Gifted kids often think abstractly and with such complexity that they may need help with study and test taking skills. They can justify all the answers in a multiple choice question, or skip reading test instructions because they are impatient.
Gifted kids who do well in school may define success as getting an “A” and failure as any grade less than an “A”. By early adolescence they may be unwilling to try anything which they are not certain or guaranteed of success. Adapted From the Council for Exceptional Children.
Teaching gifted kids
Most schools and institutions spend far more energy teaching academically challenged students than teaching academically gifted ones. By realizing that both groups need special attention, we can make all children feel happy and successful at school. Here are a few pointers on how to keep gifted children engaged.
Gifted students should be able to learn at their own quick pace. They will work better if you group or reserve a time when they can learn together.
- Keep a good sense of humour as this works well in gifted students.
- Be open-ended and ask thought- provoking questions. Not yes or no ones.
- Encourage them to ask questions. They are not only likely to know the answers to your questions, but they may also have additional questions about the topic.
- Use their interests in different subjects as frameworks for teaching math, reading, science, social studies and writing skills.

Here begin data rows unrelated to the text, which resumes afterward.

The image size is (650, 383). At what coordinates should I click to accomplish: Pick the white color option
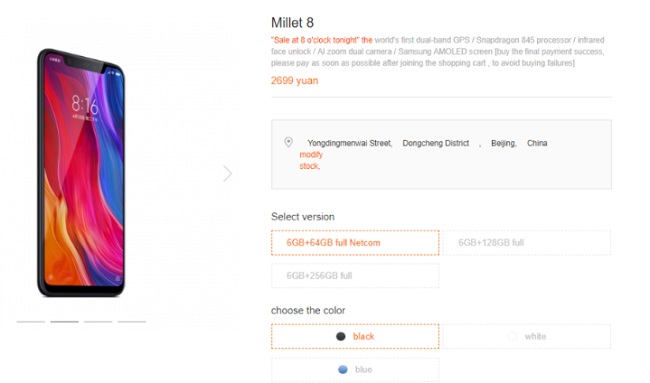(x=526, y=336)

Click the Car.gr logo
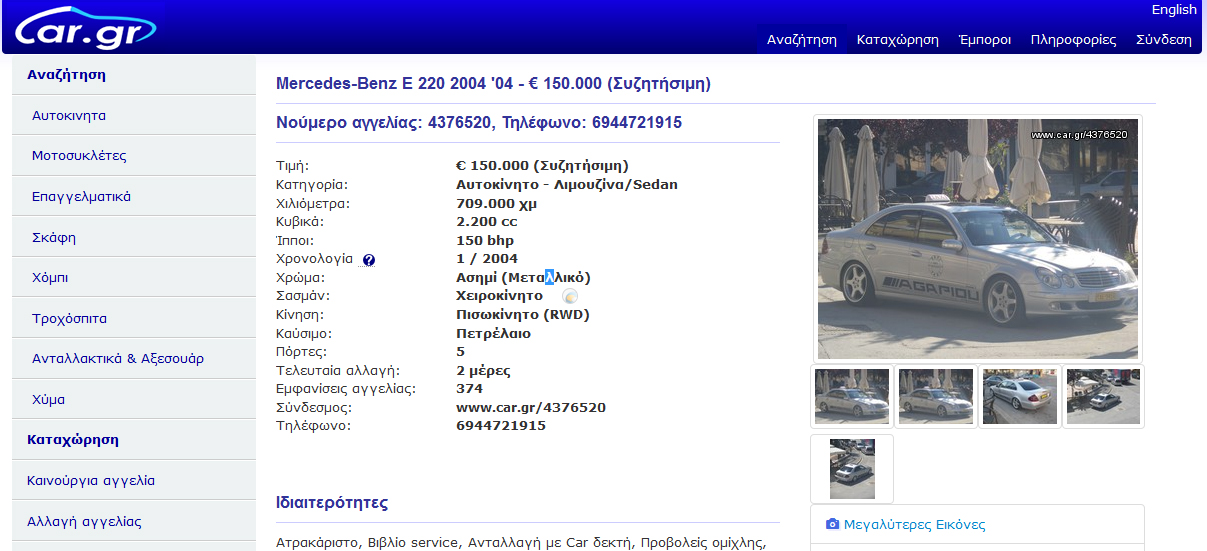pyautogui.click(x=85, y=28)
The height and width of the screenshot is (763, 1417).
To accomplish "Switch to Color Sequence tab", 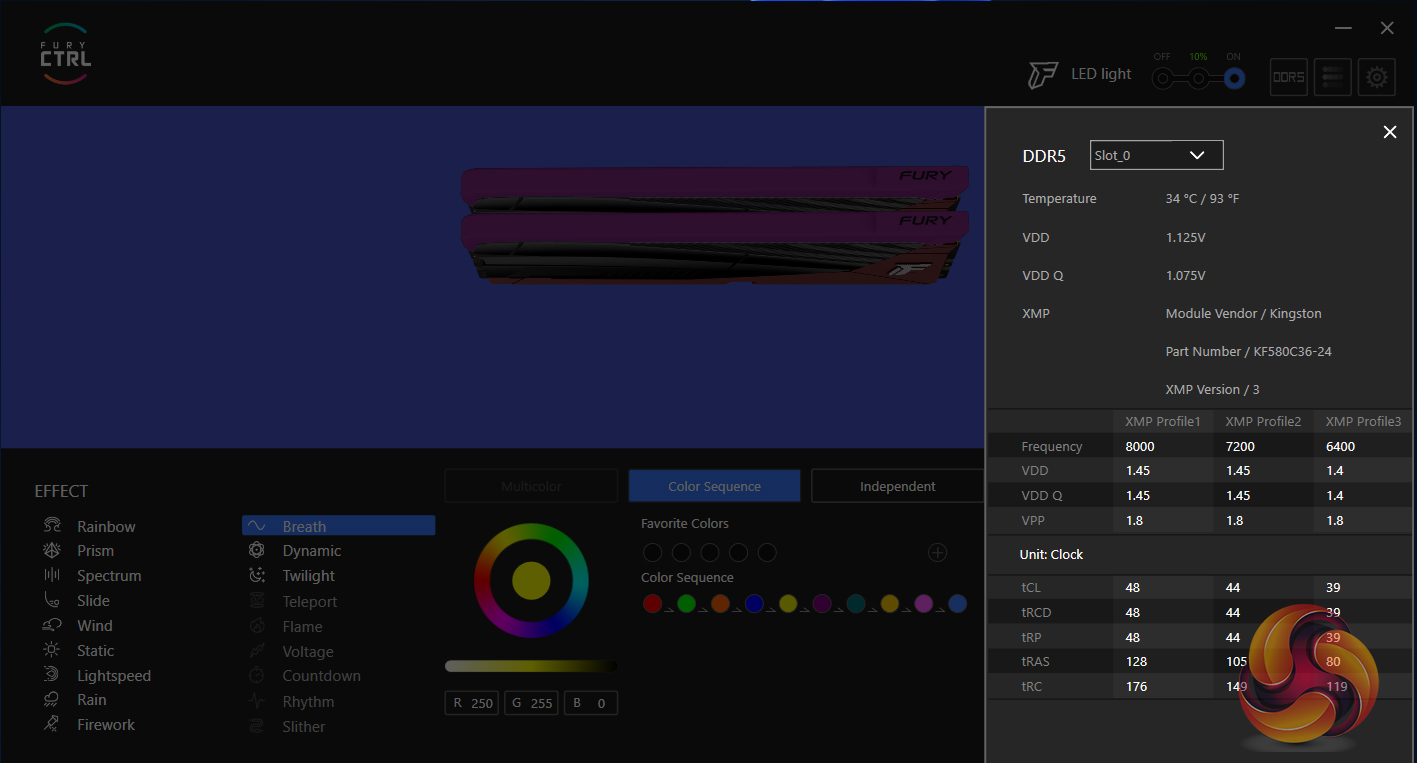I will [714, 486].
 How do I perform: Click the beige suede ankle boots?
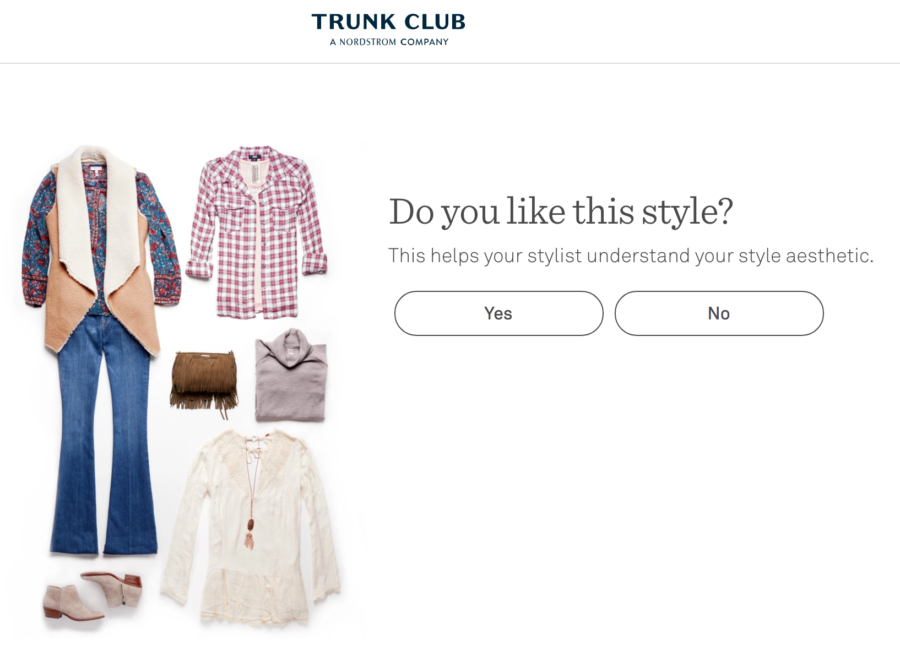[x=92, y=596]
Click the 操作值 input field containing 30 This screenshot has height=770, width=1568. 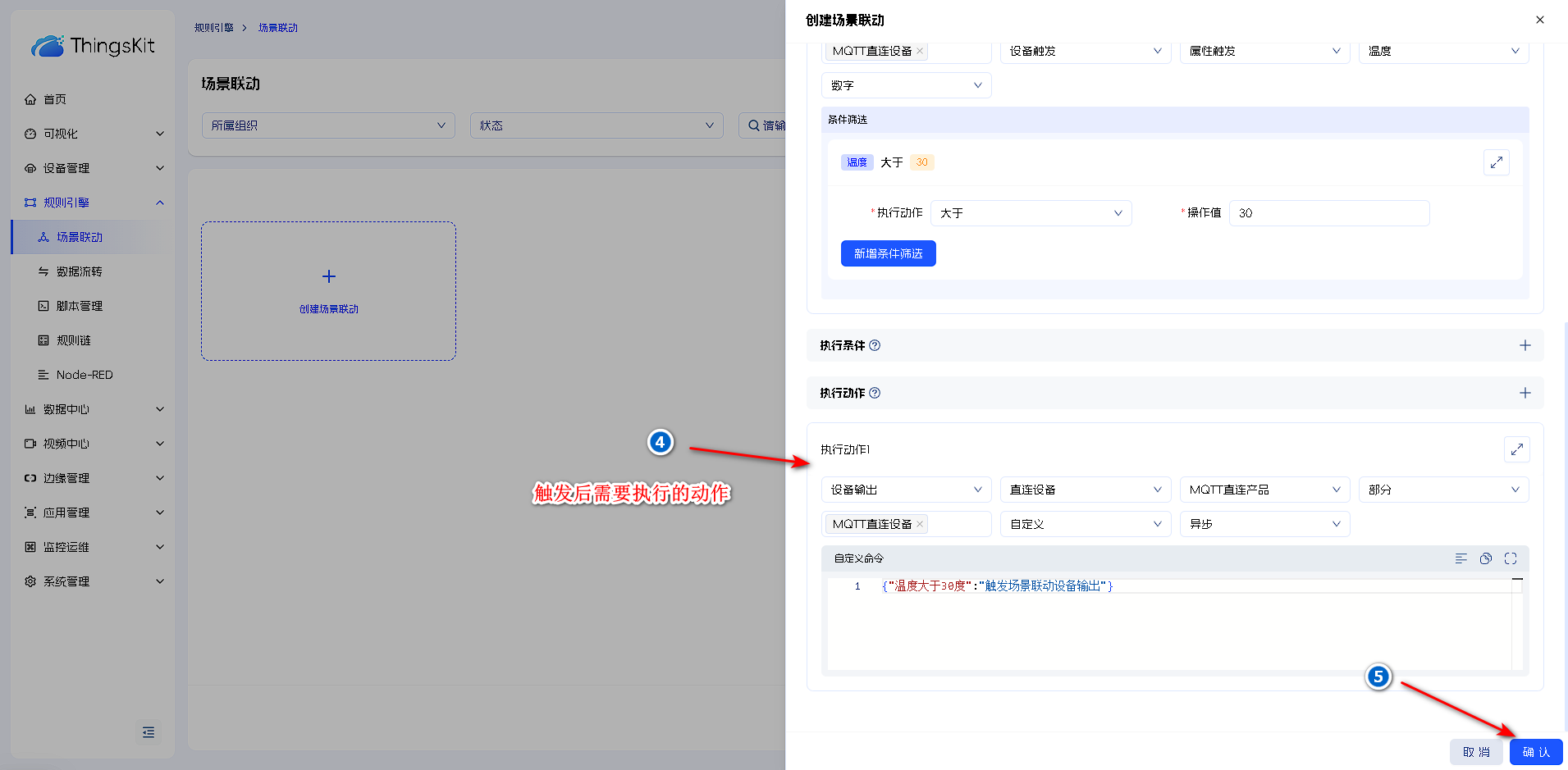tap(1328, 213)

- Encourage them to be all rounded students, by exposing them to other activities besides those they are gifted in. For instance, you can encourage a mathematician to write essays and engage in sports.
- Consult and brainstorm with other teachers of gifted students.
- Remember they are just kids, and expect them to exhibit normal kid’s behaviour like tantrums when they don’t get their way. They may be intelligent but not mature.